• [PROMPT] Locate the line bearing "The image size is (1260, 840)." in the material below, then reproduce it and each following line up to and including the line bearing "Task: Open the 请选择节点 node selector".
+ + + + + + +
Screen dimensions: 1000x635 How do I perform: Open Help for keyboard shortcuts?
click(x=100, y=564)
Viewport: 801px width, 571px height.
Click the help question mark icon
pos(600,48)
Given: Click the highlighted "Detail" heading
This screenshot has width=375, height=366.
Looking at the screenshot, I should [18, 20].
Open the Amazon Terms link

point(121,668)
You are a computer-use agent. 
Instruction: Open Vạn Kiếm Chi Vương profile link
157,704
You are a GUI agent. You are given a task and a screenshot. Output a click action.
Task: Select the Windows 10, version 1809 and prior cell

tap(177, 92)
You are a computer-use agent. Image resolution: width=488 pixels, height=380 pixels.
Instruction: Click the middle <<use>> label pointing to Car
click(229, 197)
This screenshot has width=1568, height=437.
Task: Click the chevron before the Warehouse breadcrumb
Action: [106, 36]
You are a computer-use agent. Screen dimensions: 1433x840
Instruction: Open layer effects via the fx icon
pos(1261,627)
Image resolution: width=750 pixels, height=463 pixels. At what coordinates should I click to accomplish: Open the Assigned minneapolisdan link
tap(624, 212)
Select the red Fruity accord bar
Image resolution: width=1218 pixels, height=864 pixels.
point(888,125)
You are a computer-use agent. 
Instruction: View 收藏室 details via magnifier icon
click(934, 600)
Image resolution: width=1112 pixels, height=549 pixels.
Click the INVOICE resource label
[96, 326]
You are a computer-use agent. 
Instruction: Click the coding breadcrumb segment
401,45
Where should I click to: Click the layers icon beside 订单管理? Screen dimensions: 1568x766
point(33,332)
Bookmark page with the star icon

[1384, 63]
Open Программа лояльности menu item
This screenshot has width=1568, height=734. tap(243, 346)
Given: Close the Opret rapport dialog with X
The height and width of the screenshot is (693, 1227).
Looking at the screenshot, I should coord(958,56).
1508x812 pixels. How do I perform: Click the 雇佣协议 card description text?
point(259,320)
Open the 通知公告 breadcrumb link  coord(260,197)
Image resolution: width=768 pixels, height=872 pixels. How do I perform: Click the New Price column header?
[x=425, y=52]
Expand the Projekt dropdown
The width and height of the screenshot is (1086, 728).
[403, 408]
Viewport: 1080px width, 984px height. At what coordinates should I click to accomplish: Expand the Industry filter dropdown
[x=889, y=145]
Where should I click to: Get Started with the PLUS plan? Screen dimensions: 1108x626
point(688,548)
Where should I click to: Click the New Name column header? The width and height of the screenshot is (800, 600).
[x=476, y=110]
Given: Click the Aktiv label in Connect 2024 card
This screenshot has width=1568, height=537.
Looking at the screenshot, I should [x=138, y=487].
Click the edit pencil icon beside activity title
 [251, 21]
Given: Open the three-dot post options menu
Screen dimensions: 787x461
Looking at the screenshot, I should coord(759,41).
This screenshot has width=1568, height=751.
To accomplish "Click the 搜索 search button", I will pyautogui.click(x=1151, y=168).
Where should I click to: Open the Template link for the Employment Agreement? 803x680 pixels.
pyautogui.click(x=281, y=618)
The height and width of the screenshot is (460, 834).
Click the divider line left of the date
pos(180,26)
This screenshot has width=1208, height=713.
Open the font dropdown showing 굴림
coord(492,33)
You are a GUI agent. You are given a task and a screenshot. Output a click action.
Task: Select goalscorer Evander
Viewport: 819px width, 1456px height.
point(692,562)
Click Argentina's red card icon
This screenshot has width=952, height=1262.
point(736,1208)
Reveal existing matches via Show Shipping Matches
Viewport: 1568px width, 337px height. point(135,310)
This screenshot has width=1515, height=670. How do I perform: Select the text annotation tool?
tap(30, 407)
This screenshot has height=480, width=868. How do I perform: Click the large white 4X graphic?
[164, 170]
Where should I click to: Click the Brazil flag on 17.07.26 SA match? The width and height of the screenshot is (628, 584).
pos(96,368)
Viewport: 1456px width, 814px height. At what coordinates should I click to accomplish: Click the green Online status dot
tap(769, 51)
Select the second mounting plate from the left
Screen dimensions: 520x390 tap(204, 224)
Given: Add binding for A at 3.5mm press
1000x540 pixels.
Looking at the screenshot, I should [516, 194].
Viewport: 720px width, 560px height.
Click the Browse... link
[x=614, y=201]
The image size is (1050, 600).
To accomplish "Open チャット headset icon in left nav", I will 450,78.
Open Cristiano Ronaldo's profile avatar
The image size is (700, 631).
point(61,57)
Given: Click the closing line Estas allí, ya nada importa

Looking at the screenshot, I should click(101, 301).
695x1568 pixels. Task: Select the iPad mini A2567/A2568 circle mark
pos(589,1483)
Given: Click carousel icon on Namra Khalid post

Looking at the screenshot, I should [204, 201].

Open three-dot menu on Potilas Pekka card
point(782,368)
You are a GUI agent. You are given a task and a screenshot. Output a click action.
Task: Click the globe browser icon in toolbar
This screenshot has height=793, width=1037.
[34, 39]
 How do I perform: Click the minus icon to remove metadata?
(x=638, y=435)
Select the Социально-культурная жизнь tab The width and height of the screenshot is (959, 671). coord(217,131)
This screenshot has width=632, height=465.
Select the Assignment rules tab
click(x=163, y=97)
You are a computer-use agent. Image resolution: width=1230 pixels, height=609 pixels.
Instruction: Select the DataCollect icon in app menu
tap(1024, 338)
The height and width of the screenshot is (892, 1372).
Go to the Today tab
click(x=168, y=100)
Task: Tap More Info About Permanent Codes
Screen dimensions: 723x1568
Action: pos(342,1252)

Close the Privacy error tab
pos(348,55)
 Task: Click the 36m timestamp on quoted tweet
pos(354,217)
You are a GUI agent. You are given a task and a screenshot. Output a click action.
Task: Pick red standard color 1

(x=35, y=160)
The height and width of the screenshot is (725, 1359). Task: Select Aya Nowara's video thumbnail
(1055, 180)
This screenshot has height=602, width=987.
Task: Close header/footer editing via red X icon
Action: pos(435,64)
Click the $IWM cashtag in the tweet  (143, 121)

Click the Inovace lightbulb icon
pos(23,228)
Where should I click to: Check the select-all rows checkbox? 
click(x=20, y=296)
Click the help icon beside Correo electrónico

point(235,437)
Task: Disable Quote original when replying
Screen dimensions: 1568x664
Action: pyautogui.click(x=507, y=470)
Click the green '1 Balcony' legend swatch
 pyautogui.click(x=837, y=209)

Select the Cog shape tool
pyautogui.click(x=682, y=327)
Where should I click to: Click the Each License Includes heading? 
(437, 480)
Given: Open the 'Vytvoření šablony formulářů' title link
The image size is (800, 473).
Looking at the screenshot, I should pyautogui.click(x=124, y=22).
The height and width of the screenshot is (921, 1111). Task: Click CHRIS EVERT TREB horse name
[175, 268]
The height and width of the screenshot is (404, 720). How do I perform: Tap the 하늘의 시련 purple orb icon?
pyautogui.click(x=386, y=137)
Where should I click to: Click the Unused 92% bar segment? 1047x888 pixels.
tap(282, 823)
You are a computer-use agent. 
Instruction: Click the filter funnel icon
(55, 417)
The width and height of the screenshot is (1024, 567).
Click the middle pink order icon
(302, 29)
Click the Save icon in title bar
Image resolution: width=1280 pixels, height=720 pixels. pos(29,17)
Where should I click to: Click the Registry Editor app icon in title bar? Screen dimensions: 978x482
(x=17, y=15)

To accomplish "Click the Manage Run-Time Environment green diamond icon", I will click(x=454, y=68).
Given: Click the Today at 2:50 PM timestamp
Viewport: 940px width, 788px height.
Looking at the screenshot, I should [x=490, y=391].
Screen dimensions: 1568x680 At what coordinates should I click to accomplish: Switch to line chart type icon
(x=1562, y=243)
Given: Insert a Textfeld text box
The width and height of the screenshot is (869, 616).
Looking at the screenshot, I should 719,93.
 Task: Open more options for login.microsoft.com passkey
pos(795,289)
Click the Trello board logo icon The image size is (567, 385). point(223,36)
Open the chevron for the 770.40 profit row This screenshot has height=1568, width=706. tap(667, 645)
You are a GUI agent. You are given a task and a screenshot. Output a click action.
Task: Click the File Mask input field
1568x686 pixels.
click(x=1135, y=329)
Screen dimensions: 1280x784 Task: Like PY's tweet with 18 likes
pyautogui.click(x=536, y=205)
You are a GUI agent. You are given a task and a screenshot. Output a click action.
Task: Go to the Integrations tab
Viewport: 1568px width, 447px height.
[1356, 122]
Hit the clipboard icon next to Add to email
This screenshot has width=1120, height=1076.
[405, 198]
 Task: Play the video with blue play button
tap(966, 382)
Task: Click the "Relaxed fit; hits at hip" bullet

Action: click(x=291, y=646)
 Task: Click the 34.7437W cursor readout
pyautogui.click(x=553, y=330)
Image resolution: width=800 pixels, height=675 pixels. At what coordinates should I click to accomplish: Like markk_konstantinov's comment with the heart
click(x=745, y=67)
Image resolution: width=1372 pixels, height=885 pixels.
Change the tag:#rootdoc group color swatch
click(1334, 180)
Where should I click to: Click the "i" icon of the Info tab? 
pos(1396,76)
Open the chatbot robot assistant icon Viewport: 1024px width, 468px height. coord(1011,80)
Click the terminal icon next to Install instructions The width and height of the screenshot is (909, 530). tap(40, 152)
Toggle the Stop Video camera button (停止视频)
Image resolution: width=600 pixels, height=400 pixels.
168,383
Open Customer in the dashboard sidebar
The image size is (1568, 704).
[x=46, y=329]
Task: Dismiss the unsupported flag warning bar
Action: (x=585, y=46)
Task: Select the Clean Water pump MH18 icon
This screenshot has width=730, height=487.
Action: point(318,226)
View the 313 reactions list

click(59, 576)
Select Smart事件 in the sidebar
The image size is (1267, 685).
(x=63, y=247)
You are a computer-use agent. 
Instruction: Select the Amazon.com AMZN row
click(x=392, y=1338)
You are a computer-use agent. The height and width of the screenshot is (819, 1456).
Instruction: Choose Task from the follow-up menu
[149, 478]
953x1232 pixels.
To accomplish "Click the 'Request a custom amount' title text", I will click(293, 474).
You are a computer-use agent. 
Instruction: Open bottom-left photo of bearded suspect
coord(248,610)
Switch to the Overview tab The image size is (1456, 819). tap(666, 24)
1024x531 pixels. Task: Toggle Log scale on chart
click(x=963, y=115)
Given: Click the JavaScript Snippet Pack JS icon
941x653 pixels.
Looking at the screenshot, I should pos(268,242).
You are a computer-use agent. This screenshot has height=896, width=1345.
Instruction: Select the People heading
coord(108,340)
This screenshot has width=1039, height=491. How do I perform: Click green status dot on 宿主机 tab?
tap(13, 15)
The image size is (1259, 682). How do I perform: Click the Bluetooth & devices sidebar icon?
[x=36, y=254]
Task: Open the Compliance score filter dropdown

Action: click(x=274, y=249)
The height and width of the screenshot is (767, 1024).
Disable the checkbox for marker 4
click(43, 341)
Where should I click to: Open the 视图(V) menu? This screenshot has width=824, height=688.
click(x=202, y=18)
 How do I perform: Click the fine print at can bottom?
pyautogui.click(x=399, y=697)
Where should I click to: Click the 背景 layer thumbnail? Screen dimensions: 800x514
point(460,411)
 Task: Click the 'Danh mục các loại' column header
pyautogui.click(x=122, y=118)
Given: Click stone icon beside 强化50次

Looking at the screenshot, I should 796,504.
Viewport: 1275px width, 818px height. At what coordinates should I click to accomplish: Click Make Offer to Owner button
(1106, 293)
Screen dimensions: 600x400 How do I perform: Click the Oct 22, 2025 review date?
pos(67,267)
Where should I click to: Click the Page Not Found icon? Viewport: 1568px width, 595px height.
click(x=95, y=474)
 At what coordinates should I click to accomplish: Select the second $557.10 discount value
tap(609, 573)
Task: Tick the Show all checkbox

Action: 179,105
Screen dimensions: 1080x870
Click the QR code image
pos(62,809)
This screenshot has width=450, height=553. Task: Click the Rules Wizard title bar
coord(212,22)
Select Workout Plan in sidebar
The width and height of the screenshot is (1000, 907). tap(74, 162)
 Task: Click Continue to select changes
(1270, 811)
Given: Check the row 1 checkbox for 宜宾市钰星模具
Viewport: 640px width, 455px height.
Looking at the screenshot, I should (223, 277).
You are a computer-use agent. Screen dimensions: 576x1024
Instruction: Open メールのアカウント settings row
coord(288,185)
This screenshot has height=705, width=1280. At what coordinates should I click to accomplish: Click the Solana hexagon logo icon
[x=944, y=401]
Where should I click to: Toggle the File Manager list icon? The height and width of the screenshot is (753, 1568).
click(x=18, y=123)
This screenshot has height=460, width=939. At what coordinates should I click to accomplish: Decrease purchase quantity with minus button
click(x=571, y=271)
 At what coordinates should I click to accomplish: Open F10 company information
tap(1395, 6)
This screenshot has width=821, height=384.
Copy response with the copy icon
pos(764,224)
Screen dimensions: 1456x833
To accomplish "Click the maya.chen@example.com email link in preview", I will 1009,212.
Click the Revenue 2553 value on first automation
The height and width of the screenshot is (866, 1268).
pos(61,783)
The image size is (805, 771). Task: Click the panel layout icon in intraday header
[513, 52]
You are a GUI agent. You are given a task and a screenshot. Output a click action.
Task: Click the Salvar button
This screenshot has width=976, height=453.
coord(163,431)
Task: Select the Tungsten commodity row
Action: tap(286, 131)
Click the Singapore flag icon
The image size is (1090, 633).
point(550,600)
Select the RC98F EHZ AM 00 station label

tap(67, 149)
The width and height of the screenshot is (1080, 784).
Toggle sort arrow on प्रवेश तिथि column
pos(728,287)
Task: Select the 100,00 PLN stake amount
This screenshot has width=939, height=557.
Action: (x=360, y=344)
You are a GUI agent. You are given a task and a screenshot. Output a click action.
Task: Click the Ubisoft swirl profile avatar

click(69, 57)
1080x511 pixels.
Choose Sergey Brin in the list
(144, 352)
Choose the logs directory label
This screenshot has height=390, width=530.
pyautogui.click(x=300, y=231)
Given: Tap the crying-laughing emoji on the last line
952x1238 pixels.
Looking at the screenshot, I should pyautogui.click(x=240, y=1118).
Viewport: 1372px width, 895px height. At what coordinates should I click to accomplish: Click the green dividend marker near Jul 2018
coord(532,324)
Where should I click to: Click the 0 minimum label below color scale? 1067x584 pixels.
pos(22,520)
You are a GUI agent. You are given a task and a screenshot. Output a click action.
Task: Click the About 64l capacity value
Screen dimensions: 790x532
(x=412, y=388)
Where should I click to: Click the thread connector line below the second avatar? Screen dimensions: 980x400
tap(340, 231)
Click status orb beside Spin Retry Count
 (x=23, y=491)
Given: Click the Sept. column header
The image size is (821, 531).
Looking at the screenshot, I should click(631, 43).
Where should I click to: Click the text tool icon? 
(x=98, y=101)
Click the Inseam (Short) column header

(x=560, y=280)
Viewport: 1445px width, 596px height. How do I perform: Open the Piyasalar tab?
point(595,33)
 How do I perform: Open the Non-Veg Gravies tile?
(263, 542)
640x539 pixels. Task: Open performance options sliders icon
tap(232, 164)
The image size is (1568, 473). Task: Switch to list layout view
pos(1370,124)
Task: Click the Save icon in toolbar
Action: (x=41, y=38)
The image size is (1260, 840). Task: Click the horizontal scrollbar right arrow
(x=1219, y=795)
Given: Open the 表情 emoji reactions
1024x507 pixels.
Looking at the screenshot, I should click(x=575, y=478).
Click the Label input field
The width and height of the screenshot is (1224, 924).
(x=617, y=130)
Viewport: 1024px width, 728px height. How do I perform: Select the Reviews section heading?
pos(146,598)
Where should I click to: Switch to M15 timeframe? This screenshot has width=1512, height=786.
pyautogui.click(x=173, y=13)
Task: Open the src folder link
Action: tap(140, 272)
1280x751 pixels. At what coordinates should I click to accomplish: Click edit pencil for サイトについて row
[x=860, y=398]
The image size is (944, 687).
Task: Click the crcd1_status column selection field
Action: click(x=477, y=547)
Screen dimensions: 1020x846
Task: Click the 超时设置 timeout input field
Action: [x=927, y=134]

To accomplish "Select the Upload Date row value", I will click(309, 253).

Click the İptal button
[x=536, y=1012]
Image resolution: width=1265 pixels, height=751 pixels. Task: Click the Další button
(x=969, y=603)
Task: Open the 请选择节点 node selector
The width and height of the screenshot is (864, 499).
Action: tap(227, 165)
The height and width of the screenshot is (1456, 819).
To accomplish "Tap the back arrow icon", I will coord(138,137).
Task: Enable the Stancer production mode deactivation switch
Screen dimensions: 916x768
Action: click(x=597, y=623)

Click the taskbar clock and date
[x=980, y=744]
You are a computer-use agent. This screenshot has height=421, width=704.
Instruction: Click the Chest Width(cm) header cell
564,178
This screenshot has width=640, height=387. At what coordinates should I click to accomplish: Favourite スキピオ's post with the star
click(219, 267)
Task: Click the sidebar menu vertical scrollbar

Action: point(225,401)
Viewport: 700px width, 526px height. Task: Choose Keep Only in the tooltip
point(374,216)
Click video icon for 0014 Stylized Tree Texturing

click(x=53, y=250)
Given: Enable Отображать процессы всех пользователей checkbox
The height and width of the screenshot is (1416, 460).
+ + + + + + +
• [TASK OUTPUT]
The image size is (1260, 840). Task: Click the horizontal scrollbar right arrow
(x=1219, y=795)
Given: Open the 表情 emoji reactions
1024x507 pixels.
Looking at the screenshot, I should click(x=575, y=478).
Click the Label input field
The width and height of the screenshot is (1224, 924).
(x=617, y=130)
Viewport: 1024px width, 728px height. How do I perform: Select the Reviews section heading?
pos(146,598)
Where should I click to: Switch to M15 timeframe? This screenshot has width=1512, height=786.
pyautogui.click(x=173, y=13)
Task: Open the src folder link
Action: tap(140, 272)
1280x751 pixels. At what coordinates should I click to accomplish: Click edit pencil for サイトについて row
[x=860, y=398]
The image size is (944, 687).
Task: Click the crcd1_status column selection field
Action: click(x=477, y=547)
Screen dimensions: 1020x846
Task: Click the 超时设置 timeout input field
Action: [x=927, y=134]

To accomplish "Select the Upload Date row value", I will click(309, 253).

Click the İptal button
[x=536, y=1012]
Image resolution: width=1265 pixels, height=751 pixels. Task: Click the Další button
(x=969, y=603)
Task: Open the 请选择节点 node selector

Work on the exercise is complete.